Javier Villafráz

Personal information
- Full name: José Javier Villafráz Quintero
- Date of birth: 1 January 1980 (age 46)
- Place of birth: Mérida, Venezuela
- Height: 1.78 m (5 ft 10 in)
- Position: Midfielder

Team information
- Current team: Aragua (manager)

Youth career
- Estudiantes de Mérida

Senior career*
- Years: Team / Apps / (Gls)
- 1998–2003: Estudiantes de Mérida
- 2003–2004: Maracaibo /  / (1)
- 2004: Estudiantes de Mérida /  / (4)
- 2004–2005: Italmaracaibo [es] / 31 / (4)
- 2005–2012: Deportivo Táchira / 153 / (37)
- 2012–2014: Aragua / 37 / (3)
- 2014: Zulia / 14 / (1)
- 2014–2015: Portuguesa / 11 / (1)
- 2015: Zulia / 14 / (0)
- 2016: Ureña / 13 / (5)
- 2017: El Vigía
- 2017–2018: Titanes
- 2018: Academia Élite [es]

International career
- 1999: Venezuela U20 /  / (1)
- 2000–2007: Venezuela / 17 / (1)

Managerial career
- 2024: Deportivo Rayo Zuliano (youth)
- 2024–2025: Deportivo Rayo Zuliano
- 2026–: Aragua

= Javier Villafráz =

Venezuelan football manager (born 1980)

José Javier Villafráz Quintero (born 1 January 1980) is a Venezuelan football manager and former player who played as a midfielder. He is the current manager of Aragua.

==Club career==
Born in Mérida, Villafráz began his career with Estudiantes de Mérida, making his first team debut in 1998. In 2003, he moved to Maracaibo, but returned to Estudiantes the following January.

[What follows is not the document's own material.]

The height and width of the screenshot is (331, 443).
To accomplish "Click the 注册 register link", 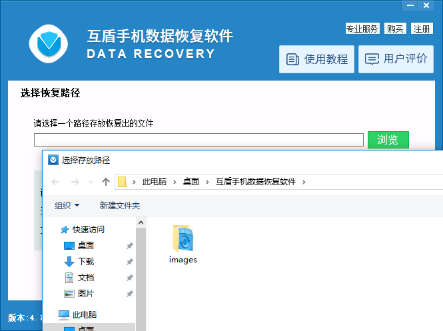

In 2005, after a one-year spell at Deportivo Italmaracaibo, Villafráz signed for Deportivo Táchira. He played for seven seasons with the side, winning two Primera División titles in 2007–08 and 2010–11.

In 2012, Villafráz joined Aragua, but left on 16 November 2023 after losing his starting spot. He was presented at Zulia on 7 January 2014, and subsequently spent a short period at Portuguesa before returning to Zulia on 2 January 2015.

On 8 January 2016, Villafráz moved to Ureña, but spent the entire Apertura tournament sidelined due to an injury. He subsequently played for Atlético El Vigía, Titanes and Academia Élite before retiring.

==International career==
Villafráz made his full international debut with the Venezuela national team in 2000. He was included in Richard Páez's provisional 27-man list for the 2007 Copa América, but was cut from the final squad.

==Managerial career==
After retiring, Villafráz was a youth coach at Deportivo Rayo Zuliano before taking over the main squad on 26 August 2024, replacing Elvis Martínez.